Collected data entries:
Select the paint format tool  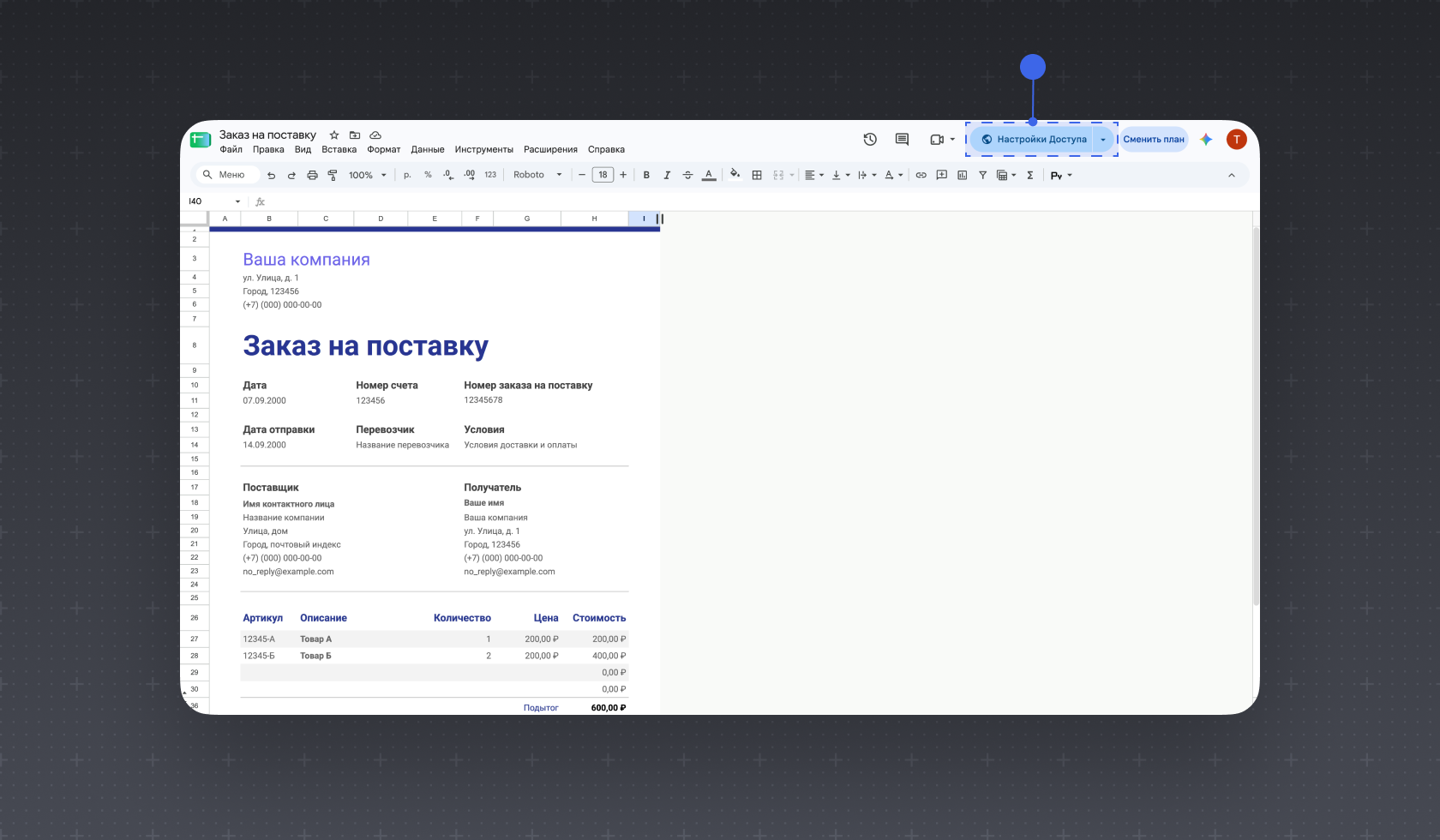[333, 175]
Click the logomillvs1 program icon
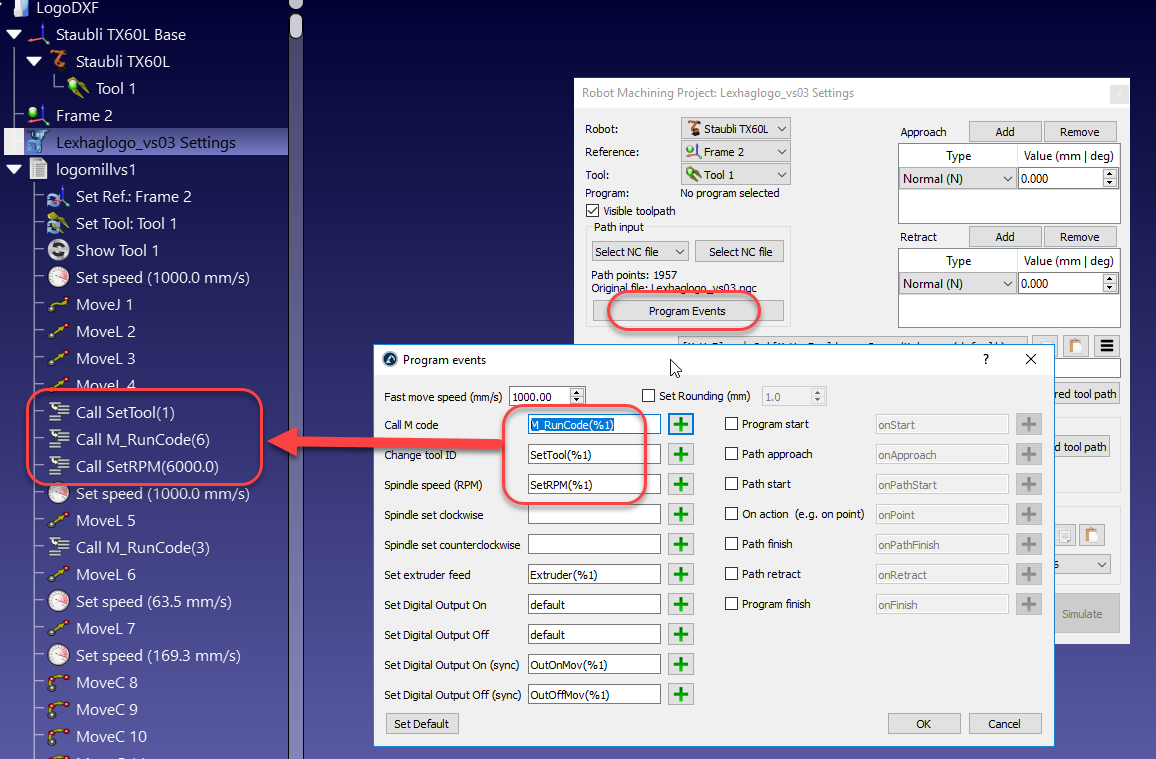The width and height of the screenshot is (1156, 759). pyautogui.click(x=39, y=170)
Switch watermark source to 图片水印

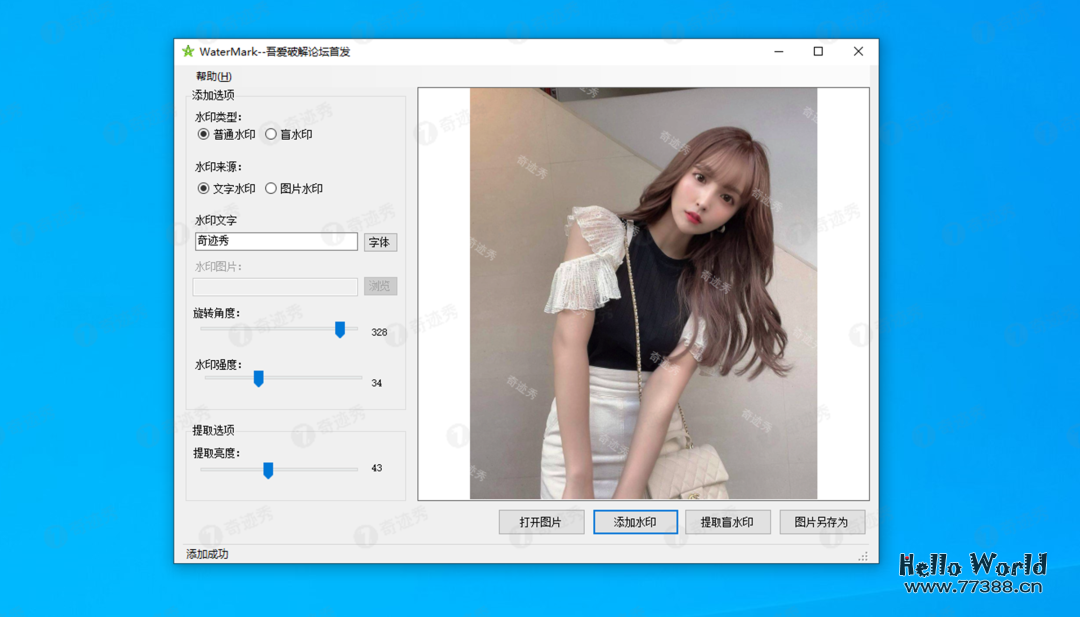pyautogui.click(x=271, y=188)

▶ **WHAT IS REQUIRED**: From the line containing "Click the logomillvs1 program icon" to the final line of the entries, both included, transcribe every line exactly, omit the pictures, and add nothing more.

▶ **ANSWER BOX**:
Click the logomillvs1 program icon
The width and height of the screenshot is (1156, 759). pyautogui.click(x=39, y=170)
Switch watermark source to 图片水印

pyautogui.click(x=271, y=188)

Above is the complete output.